(Beginning of Information)

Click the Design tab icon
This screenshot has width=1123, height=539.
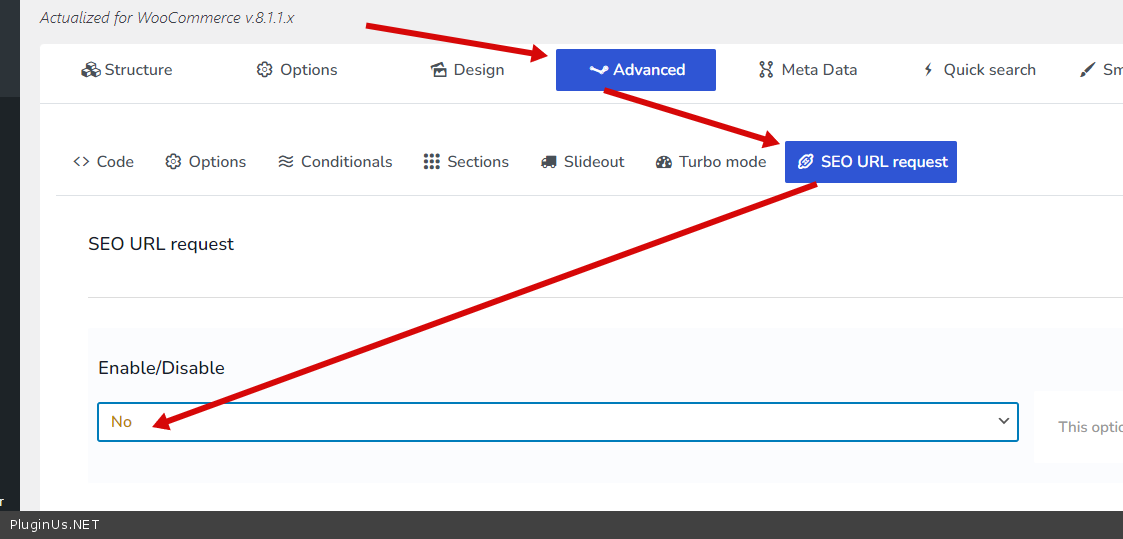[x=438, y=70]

(End of Information)
(Beginning of Information)

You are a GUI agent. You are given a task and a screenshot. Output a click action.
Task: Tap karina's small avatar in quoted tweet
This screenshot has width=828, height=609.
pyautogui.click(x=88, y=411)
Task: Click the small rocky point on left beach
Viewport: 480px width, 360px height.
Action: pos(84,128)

(End of Information)

Exercise objective: Gather each line of the records holding the string "small".

Task result:
Task: Tap karina's small avatar in quoted tweet
Task: Click the small rocky point on left beach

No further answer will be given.